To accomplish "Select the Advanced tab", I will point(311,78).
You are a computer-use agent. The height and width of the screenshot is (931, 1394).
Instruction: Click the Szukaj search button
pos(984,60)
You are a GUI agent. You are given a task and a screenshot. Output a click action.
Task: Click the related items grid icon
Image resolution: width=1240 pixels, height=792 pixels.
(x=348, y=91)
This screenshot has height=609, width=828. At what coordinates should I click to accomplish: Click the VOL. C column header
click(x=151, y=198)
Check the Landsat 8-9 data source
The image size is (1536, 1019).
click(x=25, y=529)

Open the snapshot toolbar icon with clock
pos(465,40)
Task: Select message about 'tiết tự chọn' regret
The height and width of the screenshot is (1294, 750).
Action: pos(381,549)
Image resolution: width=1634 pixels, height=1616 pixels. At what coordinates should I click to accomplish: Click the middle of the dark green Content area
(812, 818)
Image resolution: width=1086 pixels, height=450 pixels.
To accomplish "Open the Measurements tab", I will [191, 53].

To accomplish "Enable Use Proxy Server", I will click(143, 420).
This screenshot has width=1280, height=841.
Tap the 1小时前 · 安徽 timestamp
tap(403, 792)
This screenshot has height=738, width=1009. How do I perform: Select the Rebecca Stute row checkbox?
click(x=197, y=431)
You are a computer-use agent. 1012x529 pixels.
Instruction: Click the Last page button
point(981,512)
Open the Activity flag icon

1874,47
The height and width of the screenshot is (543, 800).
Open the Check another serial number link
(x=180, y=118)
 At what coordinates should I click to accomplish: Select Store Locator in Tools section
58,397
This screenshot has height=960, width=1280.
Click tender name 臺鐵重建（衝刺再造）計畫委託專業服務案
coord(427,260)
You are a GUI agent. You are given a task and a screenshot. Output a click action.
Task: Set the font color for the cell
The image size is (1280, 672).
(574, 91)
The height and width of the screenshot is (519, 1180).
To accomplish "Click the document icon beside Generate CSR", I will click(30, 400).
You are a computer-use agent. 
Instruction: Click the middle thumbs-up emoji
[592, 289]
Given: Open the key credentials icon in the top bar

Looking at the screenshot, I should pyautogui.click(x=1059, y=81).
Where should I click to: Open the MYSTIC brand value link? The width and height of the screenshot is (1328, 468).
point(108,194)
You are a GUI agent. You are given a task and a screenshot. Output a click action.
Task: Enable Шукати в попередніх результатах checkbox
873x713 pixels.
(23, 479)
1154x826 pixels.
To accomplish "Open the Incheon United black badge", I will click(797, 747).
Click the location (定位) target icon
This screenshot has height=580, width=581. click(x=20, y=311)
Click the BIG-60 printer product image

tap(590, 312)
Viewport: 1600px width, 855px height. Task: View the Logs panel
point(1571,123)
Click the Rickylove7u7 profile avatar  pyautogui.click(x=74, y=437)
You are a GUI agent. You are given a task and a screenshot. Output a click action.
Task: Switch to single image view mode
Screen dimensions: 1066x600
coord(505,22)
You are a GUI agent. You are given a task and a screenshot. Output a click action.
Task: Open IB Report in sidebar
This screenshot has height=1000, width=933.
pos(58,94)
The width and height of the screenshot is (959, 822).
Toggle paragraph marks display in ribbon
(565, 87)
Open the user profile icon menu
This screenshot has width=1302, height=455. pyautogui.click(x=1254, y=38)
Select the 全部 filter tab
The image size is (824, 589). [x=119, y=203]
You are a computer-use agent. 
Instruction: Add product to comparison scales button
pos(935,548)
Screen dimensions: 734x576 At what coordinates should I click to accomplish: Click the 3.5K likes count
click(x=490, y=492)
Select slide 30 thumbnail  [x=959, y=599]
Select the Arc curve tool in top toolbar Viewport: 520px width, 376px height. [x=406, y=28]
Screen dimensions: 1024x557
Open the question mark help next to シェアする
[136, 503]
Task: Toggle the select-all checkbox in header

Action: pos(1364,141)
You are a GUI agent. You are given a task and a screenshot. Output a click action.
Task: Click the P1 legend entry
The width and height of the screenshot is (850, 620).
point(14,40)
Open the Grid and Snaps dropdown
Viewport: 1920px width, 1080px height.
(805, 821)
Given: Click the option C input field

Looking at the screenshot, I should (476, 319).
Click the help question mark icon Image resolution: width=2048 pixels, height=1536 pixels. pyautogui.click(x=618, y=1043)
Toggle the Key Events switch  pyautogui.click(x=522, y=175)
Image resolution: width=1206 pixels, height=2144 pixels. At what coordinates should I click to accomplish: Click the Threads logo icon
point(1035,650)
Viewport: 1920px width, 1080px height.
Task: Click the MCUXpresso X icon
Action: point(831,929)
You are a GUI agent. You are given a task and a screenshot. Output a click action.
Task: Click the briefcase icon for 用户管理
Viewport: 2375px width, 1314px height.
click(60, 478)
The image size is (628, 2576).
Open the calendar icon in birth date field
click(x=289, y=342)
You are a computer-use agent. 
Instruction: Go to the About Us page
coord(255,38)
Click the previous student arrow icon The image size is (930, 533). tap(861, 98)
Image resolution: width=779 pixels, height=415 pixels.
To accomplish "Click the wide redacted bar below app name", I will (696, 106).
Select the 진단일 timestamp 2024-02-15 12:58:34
________________
▶ _WHAT TO WORK ON_
Reproduce, without any change, the part of the records above that begins with the line containing "The width and height of the screenshot is (959, 822)." and ends with the line containing "Looking at the screenshot, I should (476, 319).", including both of those lines.

▶ _TASK RESULT_
The width and height of the screenshot is (959, 822).
Toggle paragraph marks display in ribbon
(565, 87)
Open the user profile icon menu
This screenshot has width=1302, height=455. pyautogui.click(x=1254, y=38)
Select the 全部 filter tab
The image size is (824, 589). [x=119, y=203]
You are a computer-use agent. 
Instruction: Add product to comparison scales button
pos(935,548)
Screen dimensions: 734x576 At what coordinates should I click to accomplish: Click the 3.5K likes count
click(x=490, y=492)
Select slide 30 thumbnail  [x=959, y=599]
Select the Arc curve tool in top toolbar Viewport: 520px width, 376px height. [x=406, y=28]
Screen dimensions: 1024x557
Open the question mark help next to シェアする
[136, 503]
Task: Toggle the select-all checkbox in header

Action: pos(1364,141)
You are a GUI agent. You are given a task and a screenshot. Output a click action.
Task: Click the P1 legend entry
The width and height of the screenshot is (850, 620).
point(14,40)
Open the Grid and Snaps dropdown
Viewport: 1920px width, 1080px height.
(805, 821)
Given: Click the option C input field

Looking at the screenshot, I should (476, 319).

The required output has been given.